Russia is ripping up the international rulebook and ""violating territorial integrity" of Ukraine, Prime Minister David Cameron told the Lord Mayor's Banquet in London this evening.
However, said Cameron, the UK was not seeking another Cold War with Russia - referring to warnings by former Soviet President Mikhail Gorbachev that the UK was on the "brink of a new Cold War".
Ruling out military actions against the former superpower, Cameron insisted economic sanctions were proving effective. "Capital has flown out of Russia, banks are short of finance, and the Russian stock market and Rouble have fallen significantly."
Cameron's address to over 1,000 people at the banquet at London's Guildhall came as London-based think tank the European Leadership Network published a report chronicling almost 40 incidents in the last eight months where "assertive" Russian military actions have been recorded.
"Dangerous Brinkmanship: Close Military Encounters Between Russia and the West in 2014" lists the "harassment of reconnaissance planes, close overflights over warships, and Russian 'mock bombing raid' missions" and "3 high risk incidents."
The West has become increasingly worried about Russian intentions since the crisis in Ukraine developed into a civil war, with rebels in the east backed by Moscow. The shooting down of Flight MH17 over Ukraine has also been blamed on Russia, though the Kremlin denies involvement.
Russia, said Cameron, was "ripping up the international rulebook and disregarding the democratic will of the Ukrainian people to determine their own future." He promised to warn President Putin of the economic consequences of continuing on its present course when the two leaders meet at this weekend's G20 summit in Australia.
Cameron also referred to the growing threat posed by Islamic State.

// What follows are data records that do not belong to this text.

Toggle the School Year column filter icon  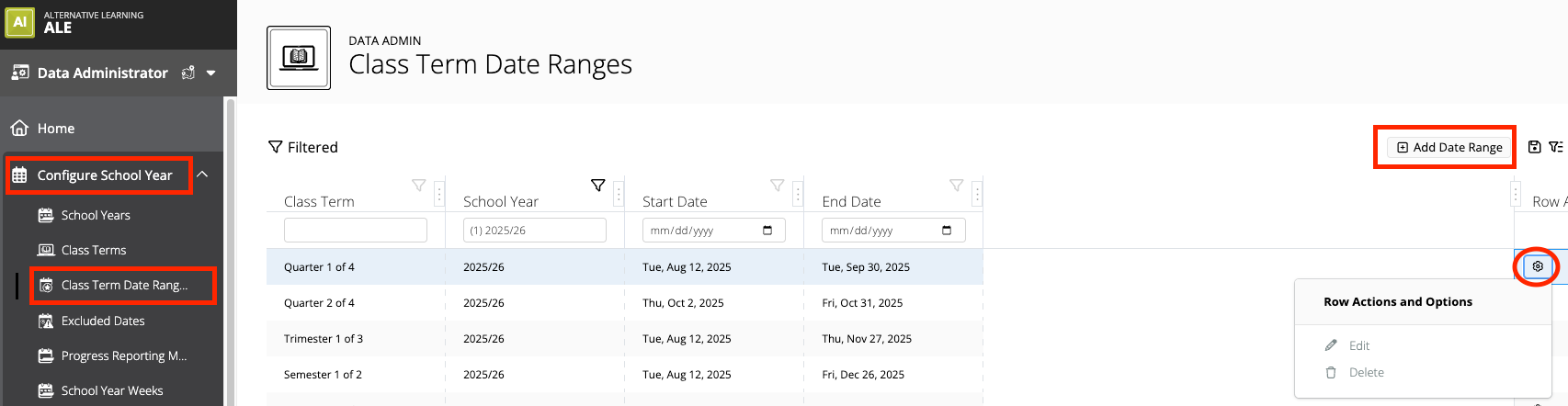click(598, 186)
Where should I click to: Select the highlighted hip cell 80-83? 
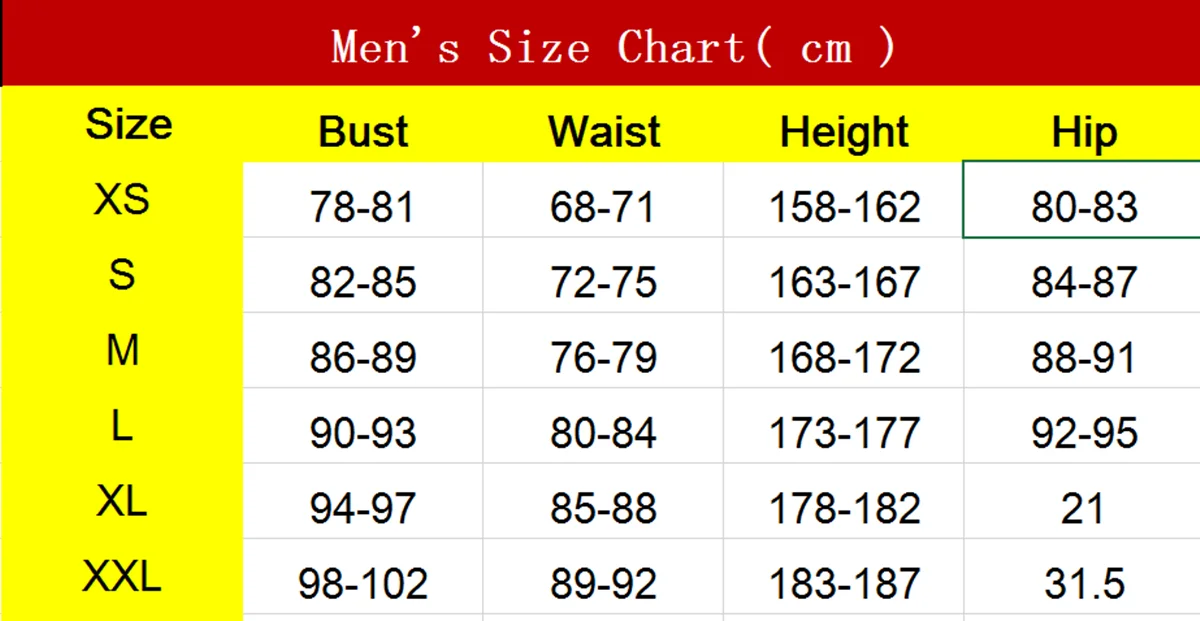[x=1082, y=200]
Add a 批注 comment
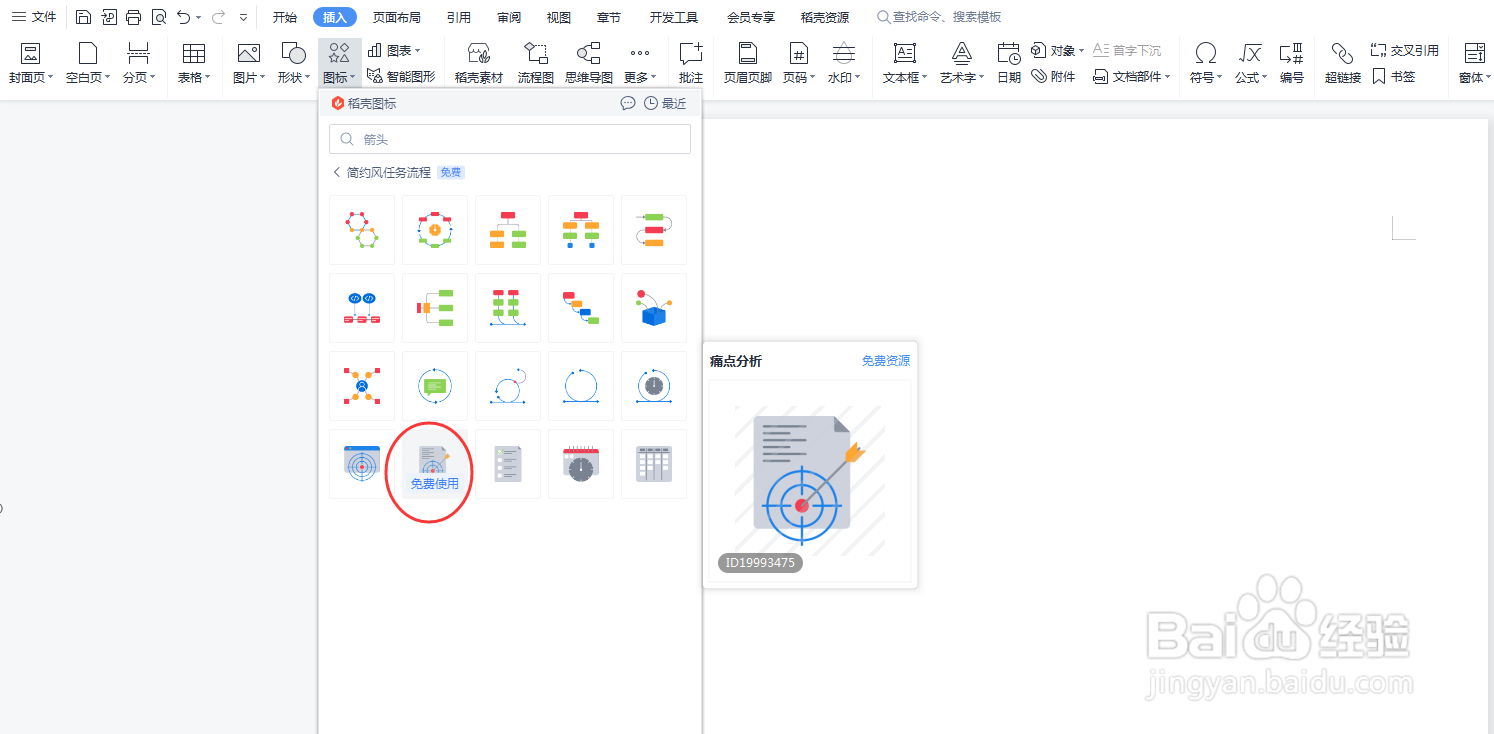 (x=690, y=62)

"The scale of this threat is formidable. In the space of a few months IS has taken control of territory which is greater than the size of Britain, and is backed by millions of dollars and an arsenal of the most modern weapons. It would be completely wrong to think that we could entirely subcontract the task of protecting the streets of Britain to the air forces of our allies."
However, said the PM, referring to the protracted and unpopular engagements in Afghanistan and Iraq, the UK would not be "sending armies to fight and occupy".